■ **AIM OF THE EXERCISE**:
Below are records to transcribe in full and unchanged; omit every picture.

Items from a dataset
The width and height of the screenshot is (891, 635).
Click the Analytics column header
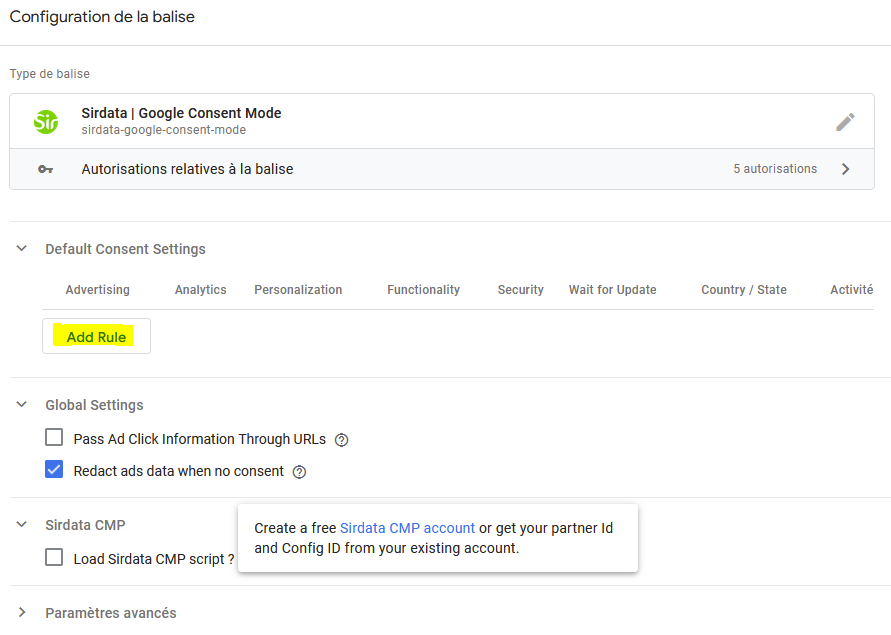coord(200,290)
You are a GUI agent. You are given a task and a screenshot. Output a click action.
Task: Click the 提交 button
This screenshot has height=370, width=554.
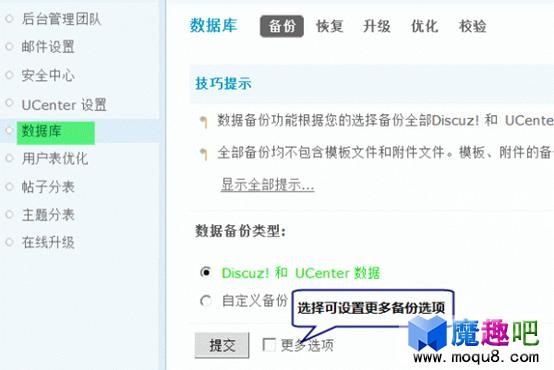click(222, 345)
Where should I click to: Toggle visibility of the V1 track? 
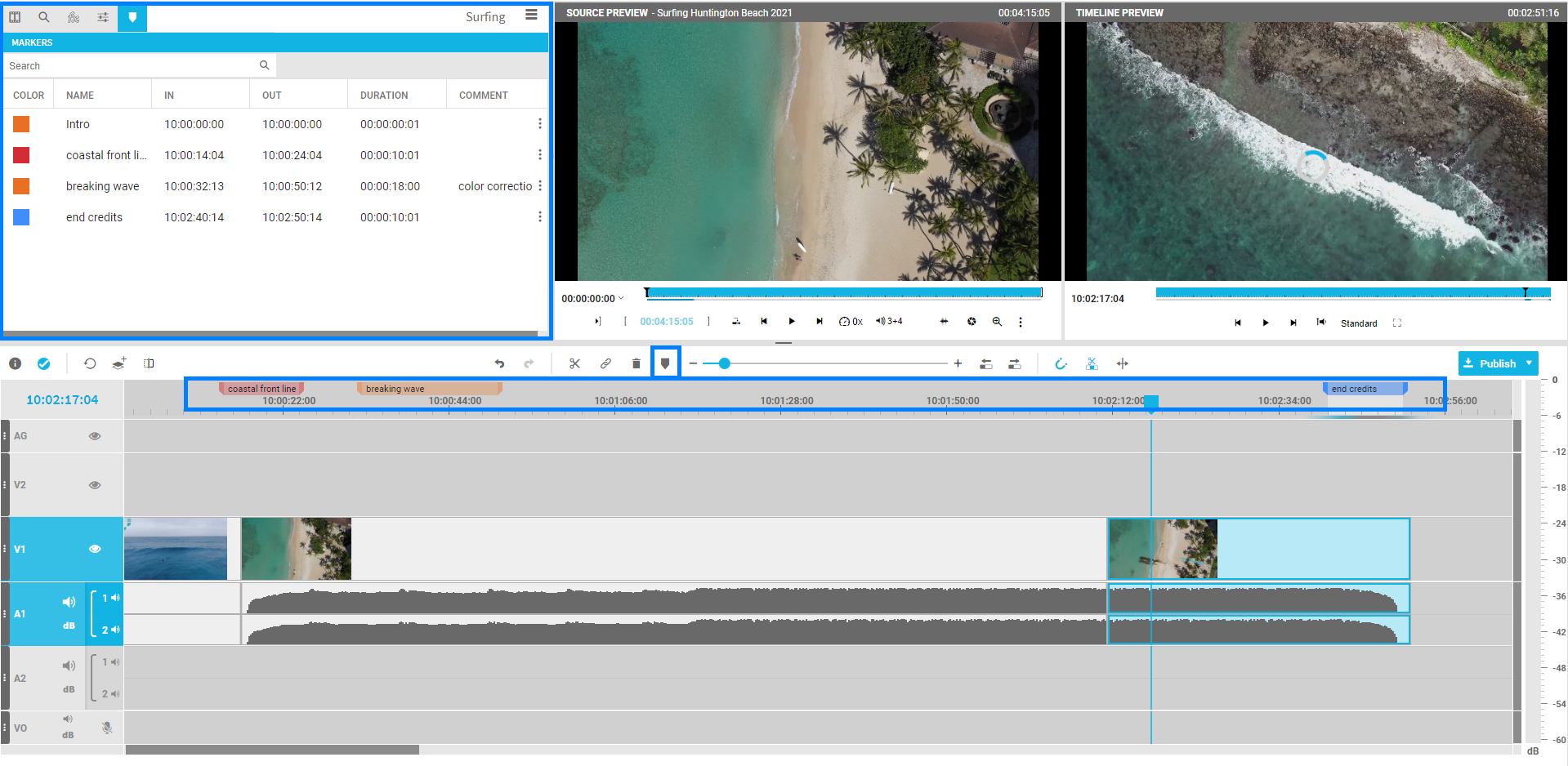pyautogui.click(x=95, y=549)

■ **EXERCISE RESULT**:
The width and height of the screenshot is (891, 635).
Click the Analytics column header
coord(200,290)
You are a GUI agent. You are given a task and a screenshot. Output a click action.
Task: Click the 提交 button
This screenshot has height=370, width=554.
click(222, 345)
Where should I click to: Toggle visibility of the V1 track? 
pyautogui.click(x=95, y=549)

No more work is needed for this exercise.